Mizuki est engagé à la guerre en 1942 à l'âge de 20 ans et autant dire qu'il enchaîne les coups durs. 1942 est une année pivot pour l'armée japonaise puisqu'elle se retrouve constamment repoussée après les fâcheuses attaques sur Pearl Harbor et le Raid sur Ceylan, c'est pourquoi elle a besoin de plus de recrues. (La bataille de Midway en juin 1942 sera finalement le début de la fin pour le Japon, du moins, selon l'histoire, car la version de Mizuki est légèrement différente). Au départ, Mizuki aurait pu éviter de se rendre dans les zones dangereuses grâce à sa myopie et son manque d'endurance. Mais il a commis une grosse erreur de calcul lors d'une réaffectation en choisissant d'aller au sud parce que : « Il fait froid au nord, alors je veux aller au sud ! »... Or, le sud, c'est là où se passe toutes les plus grosses batailles... En 1943, il est envoyé à Rabaul en Nouvelle-Bretagne dans l'archipel de Bismarck, donc sur le front avec, en face, les armées américaine, australienne et néo-zélandaise. Oui, ce n'est pas de tout repos... C'est un long, très long calvaire pour lui, d'autant plus qu'il était lent, peu motivé, ensommeillé. Il se fait constamment engueuler et critiquer par ses supérieurs. Comme punition, il participe aux surveillances de nuit et se retrouve parfois pris au dépourvu par des guérilleros de l'île. On le place aussi dans une troupe perdue où on l'envoyait en première ligne, donc avec très peu de chance de survivre... Il finit par tomber dans des crises d'angoisse et par attraper la malaria qui s'infecte dans ses blessures, notamment au bras gauche. Ayant oublié son groupe sanguin, les soins n'ont pas pu être opérés assez rapidement. On lui ampute le bras gauche sans aucune anesthésie, mais son bras s'infecte avec des vers partout...
(c) Mizuki Production
En passant, Mizuki n'était pas gaucher mais bel et bien droitier. On raconte souvent l'inverse pour une raison que j'ignore, mais il ne se dessinerait en train de dessiner de la main droite dans les mangas sur sa vie...
Mizuki n'est pas un warrior pour autant. Il a vécu la guerre et elle a été horrible pour lui comme pour beaucoup d'autres. Il n'a pas été un soldat au sang chaud près à tout pour sa patrie. En réalité, il y a même un moment où il a abandonné son arme quitte à se faire enguirlander. On va jusqu'à l'ordonner de se suicider pour cette soi-disant erreur, ce qui le mène à une pensée nihiliste envers la guerre, envers le fonctionnement d'une ou plusieurs facettes du Japon qu'il juge fasciste, et cela s'en ressent dans son œuvre quand il met parfois en scène l'absurdité et la tragédie de la guerre, du militarisme et de la politique japonaise, même dès ses premiers (kashihon) manga de guerre.
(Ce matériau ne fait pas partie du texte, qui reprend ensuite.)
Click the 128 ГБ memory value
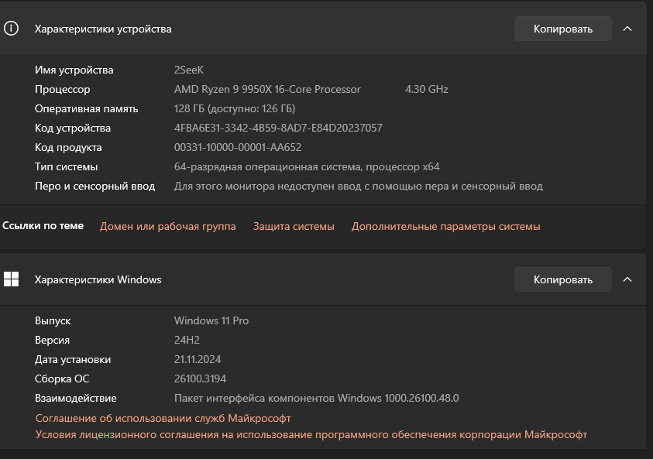Screen dimensions: 653x459 click(x=235, y=108)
Ce n'est pas parce que le Japon (comprendre : les militaires et le gouvernement) était l'ennemi de l'Occident que tous les japonais adhéraient à cette cause, loin de là. Beaucoup de civils n'étaient même pas au courant de ce qu'il se passait. La mère de Mizuki trouvait cela tout aussi absurde même si ses fils ne comprenaient pas et ne lisaient que les histoires des héros de la nation dépeintes dans des revues comme Shônen Kurabu (C'est le même magazine que Shônen Club. Je note Kurabu au lieu de Club pour parler de sa période d'avant-guerre, quand le titre était encore entièrement en kanji.) Il existait aussi des mouvements anti-guerre, des professeurs d'université avec des idées communistes ou marxistes, tous poursuivis par les militaires et le gouvernement. Ces derniers profitaient des incidents et des revendications des mouvements anti-guerre pour les placarder en tant que méfaits, de nombreux professeurs se sont vus poussés à démissionner et leurs étudiants préféraient quitter leurs études. Comme souvent au Japon, les revendications de la gauche politique ne passent pas.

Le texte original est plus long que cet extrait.